Hundreds of Taiwanese citizens opposed to the practice of shark finning sent a petition to Costa Rica’s President Laura Chinchilla asking her to ban importation of shark fins and other shark products, a press release from the Marine Turtle Restoration Program (Pretoma) said. Chinchilla received the petition, which contained the signatures of 380 Taiwanese citizens, on Friday.
Among those who signed are local government employees in the capital of Taipei and members of a Taipei-based Christian church, among others.

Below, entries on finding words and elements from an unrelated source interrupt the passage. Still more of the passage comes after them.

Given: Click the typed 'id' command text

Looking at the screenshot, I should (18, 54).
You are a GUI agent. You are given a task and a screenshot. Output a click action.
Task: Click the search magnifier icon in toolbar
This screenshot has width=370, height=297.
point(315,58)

Shanon Lee, a lecturer at the National Chiao Tung University, heard about Pretoma’s work against shark finning in Costa Rica and decided to launch a campaign in Taipei.
“We do not care for shark fin soup and consider it a horrid, extremely horrid practice, and the government of Costa Rica has our full support to kick the fleets out,” Lee said.
In Costa Rica, shark finning is not forbidden by law, but crews must land their products at public docks with fins still attached to the sharks’ bodies.
According to Pretoma, to skirt the laws, international ships are docking in Nicaragua, where they land the shark fins unattached and then import them to Costa Rica by land. From Costa Rica, they are shipped abroad, usually to Asia. Costa Rica’s Fisheries Institute, or Incopesca, confirmed that since Dec. 1, 2010, they have authorized the importation of 15,000 kilograms of shark fins from Nicaragua.
“With these signatures included, over 5,000 citizens of the world have asked President Chinchilla to forbid the importation of sharks to Costa Rica,” Pretoma’s President Randall Arauz said. “This is the only way that Costa Rica can advance toward the effective conservation and management of shark resources, and if it doesn’t do it, the foreign fleet will continue to circumvent and make a mockery of Costa Rican shark conservation and management policy, affecting our credibility in international forums,” Arauz said in a press release.